**Records from a data source**
::::
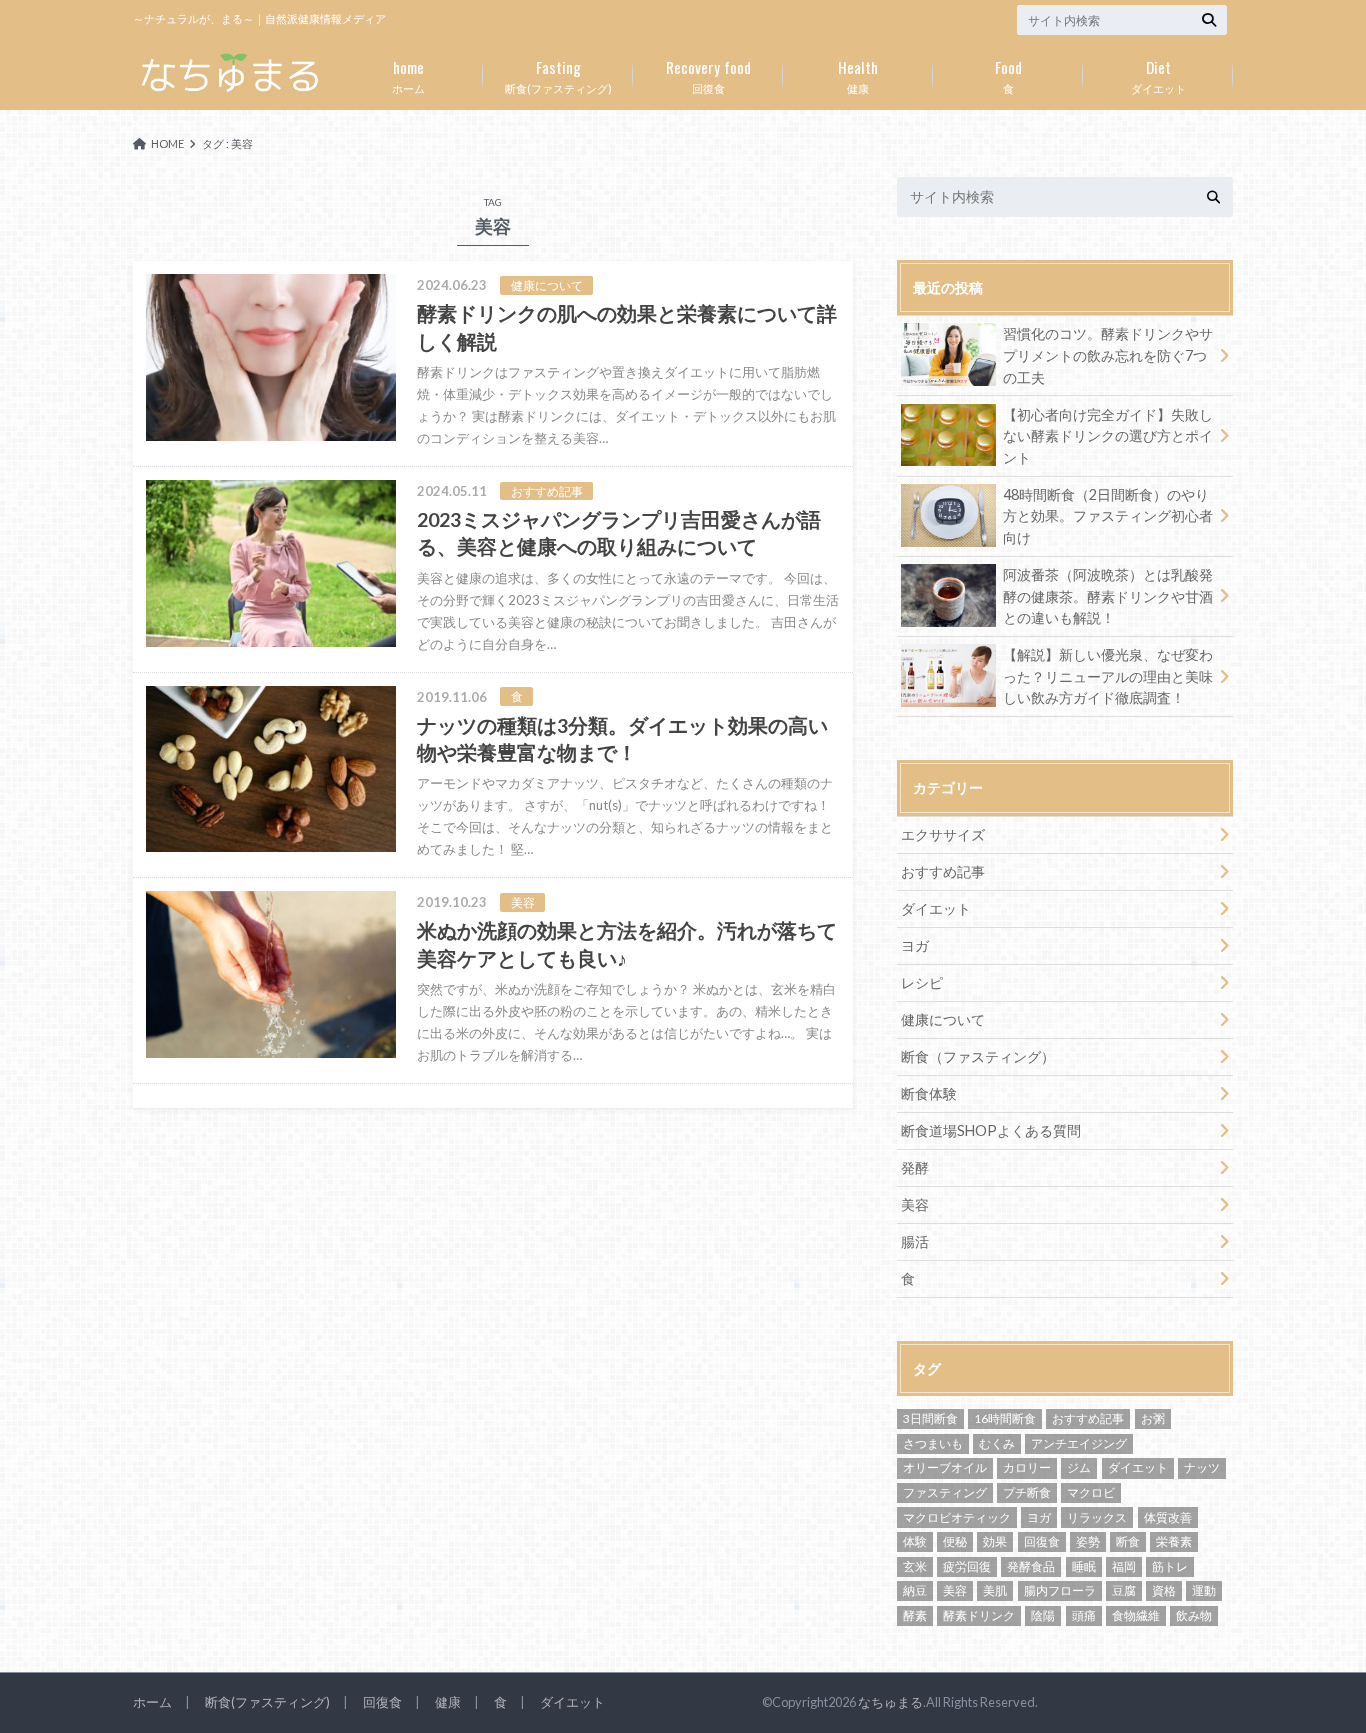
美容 (915, 1204)
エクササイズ (943, 834)
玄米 (915, 1566)
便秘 (955, 1541)
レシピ (922, 982)
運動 (1204, 1590)
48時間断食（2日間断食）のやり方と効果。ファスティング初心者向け (1108, 516)
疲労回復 (967, 1566)
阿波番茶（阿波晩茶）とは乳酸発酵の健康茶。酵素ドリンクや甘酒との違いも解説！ (1108, 596)
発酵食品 (1031, 1566)
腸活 (915, 1241)
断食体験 (929, 1093)
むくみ (997, 1443)
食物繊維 (1136, 1615)
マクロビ (1091, 1492)
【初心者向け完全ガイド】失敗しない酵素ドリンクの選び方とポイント (1108, 436)
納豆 (915, 1590)
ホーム (408, 75)
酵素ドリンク (979, 1615)
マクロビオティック (957, 1517)
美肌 (995, 1590)
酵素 (915, 1615)
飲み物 (1194, 1615)
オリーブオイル (945, 1467)
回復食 (708, 75)
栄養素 (1174, 1541)
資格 (1164, 1590)
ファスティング (945, 1492)
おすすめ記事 (943, 871)
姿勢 (1088, 1541)
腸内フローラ (1060, 1590)
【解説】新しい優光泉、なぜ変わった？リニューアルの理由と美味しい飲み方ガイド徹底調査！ (1108, 676)
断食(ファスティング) (558, 75)
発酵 (915, 1167)
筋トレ (1170, 1566)
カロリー (1027, 1467)
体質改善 (1168, 1517)
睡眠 (1084, 1566)
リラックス (1097, 1517)
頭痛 (1084, 1615)
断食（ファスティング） (978, 1056)
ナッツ (1202, 1467)
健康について (943, 1019)
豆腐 (1124, 1590)
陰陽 (1043, 1615)
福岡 (1124, 1566)
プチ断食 (1027, 1492)
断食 (1128, 1541)
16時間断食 (1005, 1418)
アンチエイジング (1079, 1443)
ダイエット (1158, 75)
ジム (1079, 1467)
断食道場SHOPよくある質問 (991, 1130)
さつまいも (933, 1443)
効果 (995, 1541)
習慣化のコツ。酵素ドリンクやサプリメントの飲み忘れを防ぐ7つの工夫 (1108, 355)
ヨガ (915, 945)
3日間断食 (930, 1418)
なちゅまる (890, 1702)
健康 (858, 75)
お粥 (1153, 1418)
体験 (915, 1541)
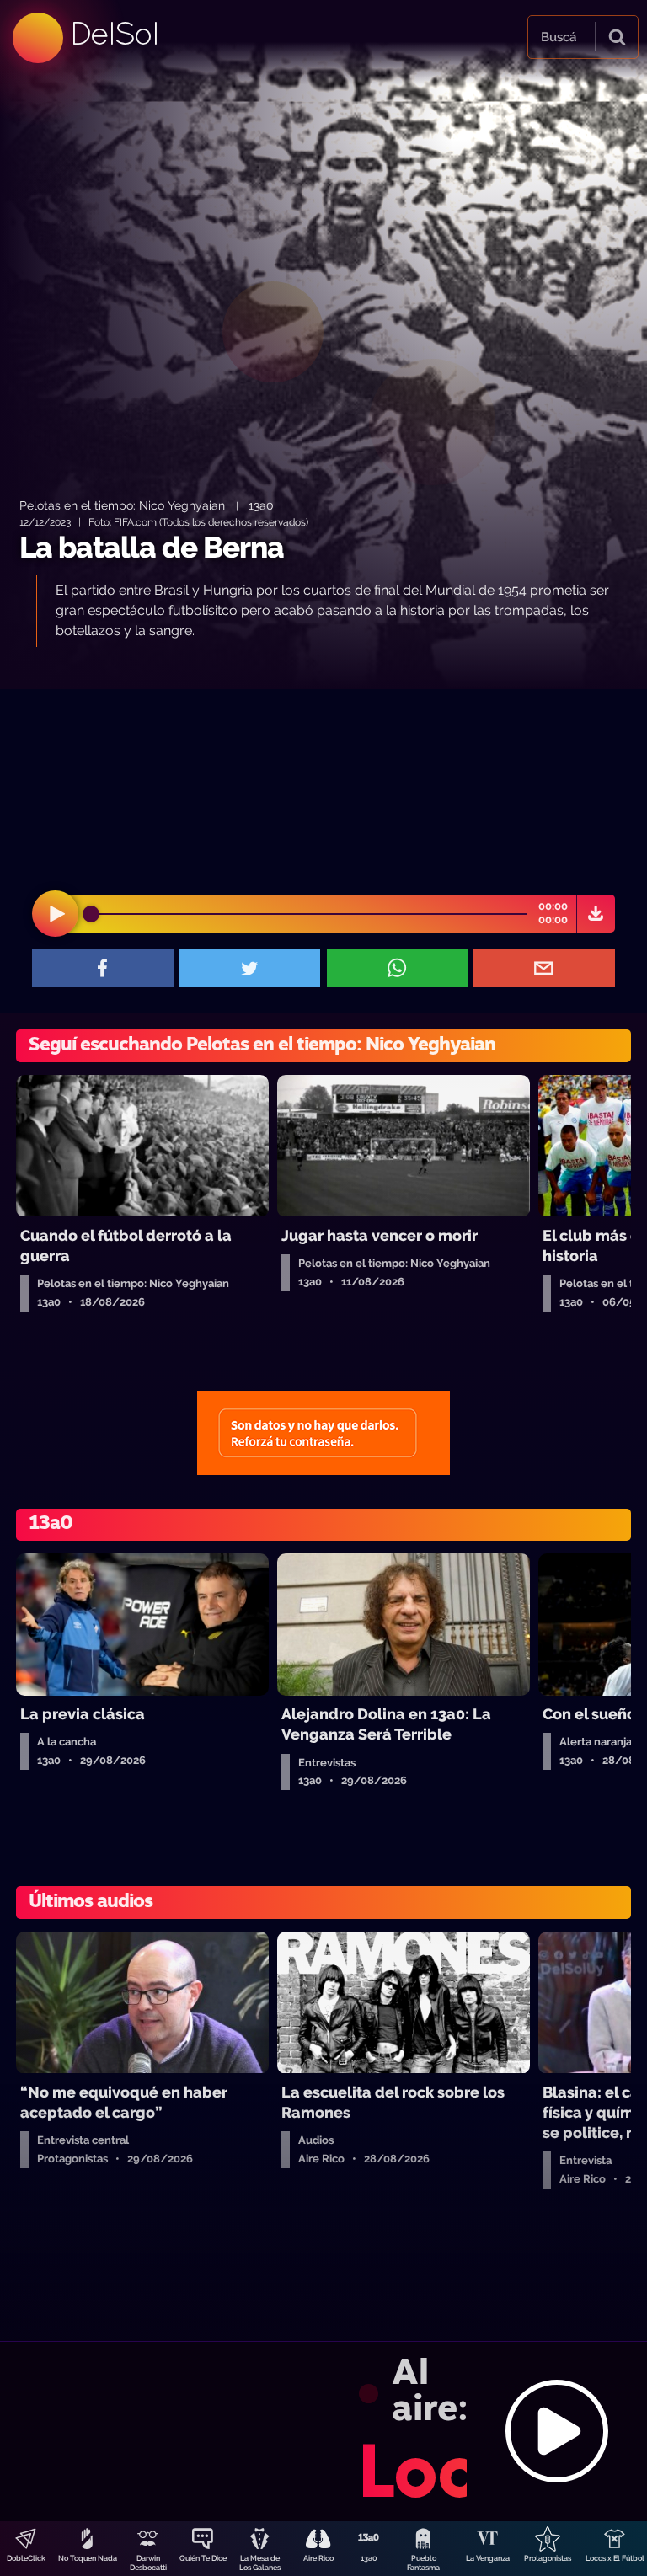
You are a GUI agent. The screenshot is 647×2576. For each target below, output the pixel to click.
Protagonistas (547, 2558)
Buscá (558, 37)
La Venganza (488, 2558)
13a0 (369, 2558)
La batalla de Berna (151, 547)
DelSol (114, 33)
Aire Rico (318, 2558)
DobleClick (26, 2558)
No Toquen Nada (87, 2558)
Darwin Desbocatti (148, 2563)
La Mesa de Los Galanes (260, 2563)
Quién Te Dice (203, 2558)
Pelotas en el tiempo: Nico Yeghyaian (123, 505)
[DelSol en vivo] (323, 2431)
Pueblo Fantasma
::::
What is needed is an exact copy of the lines from the line with "筋トレ (1170, 1566)" to the end of the data above, both included, without any pictures.

**Written solution**
筋トレ (1170, 1566)
カロリー (1027, 1467)
体質改善 (1168, 1517)
睡眠 (1084, 1566)
リラックス (1097, 1517)
頭痛 (1084, 1615)
断食（ファスティング） (978, 1056)
ナッツ (1202, 1467)
健康について (943, 1019)
豆腐 (1124, 1590)
陰陽 (1043, 1615)
福岡 (1124, 1566)
プチ断食 (1027, 1492)
断食 (1128, 1541)
16時間断食 (1005, 1418)
アンチエイジング (1079, 1443)
ダイエット (1158, 75)
ジム (1079, 1467)
断食道場SHOPよくある質問 (991, 1130)
さつまいも (933, 1443)
効果 (995, 1541)
習慣化のコツ。酵素ドリンクやサプリメントの飲み忘れを防ぐ7つの工夫 (1108, 355)
ヨガ (915, 945)
3日間断食 (930, 1418)
なちゅまる (890, 1702)
健康 (858, 75)
お粥 (1153, 1418)
体験 (915, 1541)
You are a GUI agent. The screenshot is 647×2576. For each target below, output the pixel to click.
Protagonistas (547, 2558)
Buscá (558, 37)
La Venganza (488, 2558)
13a0 (369, 2558)
La batalla de Berna (151, 547)
DelSol (114, 33)
Aire Rico (318, 2558)
DobleClick (26, 2558)
No Toquen Nada (87, 2558)
Darwin Desbocatti (148, 2563)
La Mesa de Los Galanes (260, 2563)
Quién Te Dice (203, 2558)
Pelotas en el tiempo: Nico Yeghyaian (123, 505)
[DelSol en vivo] (323, 2431)
Pueblo Fantasma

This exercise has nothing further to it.